Edwards Catches Fire, Torches Cavs with 8 Treys in 5 Minutes

Marc D'Amico
Team Reporter and Analyst

CLEVELAND – Carsen Edwards might as well change his name to Arson Edwards, because he nearly burnt the house down Tuesday night in Cleveland.

Edwards put on a shooting display unlike any the Boston Celtics have seen in recent memory – and maybe unlike any they’ve seen in their entire storied history.

The rookie guard threw nothing but flames at the onset of the second half against the Cavaliers, torching the nets with eight 3-pointers in a span of just five minutes and six seconds. Edwards cooked every Cavaliers player who stood in front of him while making four treys from the top of the arc, two from the right wing, one from the right corner, and one from the left wing.

Most of the attempts were from well beyond the 3-point line, and one was nearly from the logo at mid-court.

The jaw-dropping performance left many inside Rocket Mortgage Fieldhouse in disbelief, including his coach, Brad Stevens.

“It was, how many? Eight? Eight in five minutes?” the coach asked after the game. “I’ve never seen anything like that.”
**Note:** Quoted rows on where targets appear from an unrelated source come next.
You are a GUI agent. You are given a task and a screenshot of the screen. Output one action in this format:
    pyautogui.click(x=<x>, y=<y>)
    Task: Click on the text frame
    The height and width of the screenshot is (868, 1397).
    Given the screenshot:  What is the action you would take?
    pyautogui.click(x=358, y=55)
Neither had his teammate, Tremont Waters, who at one point feared for his own life due to the heat Edwards was giving off.

“I just didn’t want to get burnt,” he joked, “so I tried to stay away from him.”

Edwards must have cooled off with a postgame shower, because media members went unharmed while standing around him and questioning him about his incredible performance. He explained to them the feeling of being so locked in, and referenced his 42-point performance against Virginia in the Elite 8 of the NCAA tournament as the only other time he had felt that hot.

“That’s just one thing – once you kind of find your groove and your rhythm, it’s kinda like a heat check,” he said. “You see that go in and you kinda just keep going.”

He kept on going, and going, and going, no matter how the offense flowed.

Edwards consistently found a way to get his shot off, be it with one-on-one moves, with off-ball cuts, or by firing up shots from areas of the court where defenses simply shouldn’t need to defend. He took what the defense gave him, and then gave the Celtics exactly what they needed.

To the rookie’s credit, he did not bask in the glory of his performance following the game. He instead opted to praise his teammates for freeing him up for quality looks and finding him with timely passes.

“I mean, my teammates, they kept looking for me, setting good screens and things like that,” said Edwards. “It’s a blessing to have this opportunity, even if it’s preseason, man. You dream to be in positions like this, to be in the NBA with good guys.”

Now, those good guys feel like they’re dreaming while watching him light the building up.

Tuesday’s performance stands as evidence to anyone who watched that Edwards can catch fire in the NBA just as quickly as he did at the collegiate level, where he scored nearly 2,000 points at Purdue. His coach surely took notice.

“I thought what was the most encouraging part of the whole performance was I didn’t think he was very good in the first half,” said Stevens, “and for him to be able to re-center and play and come out of the gates like that in the second (half), that’s a great thing for a coach to learn about somebody.”

Stevens continued, “You always know that he’s probably one time from hitting the net away from getting hot. I think he lives on heat-check, and he should.”

Here’s another ‘should’: the Celtics and their counterparts should install temperature gauges and fire extinguishers around the court in preparation for the heat this guy could bring to any given arena at any given moment.

If they don’t, Arson Edwards might just burn the house down, like he nearly did Tuesday night.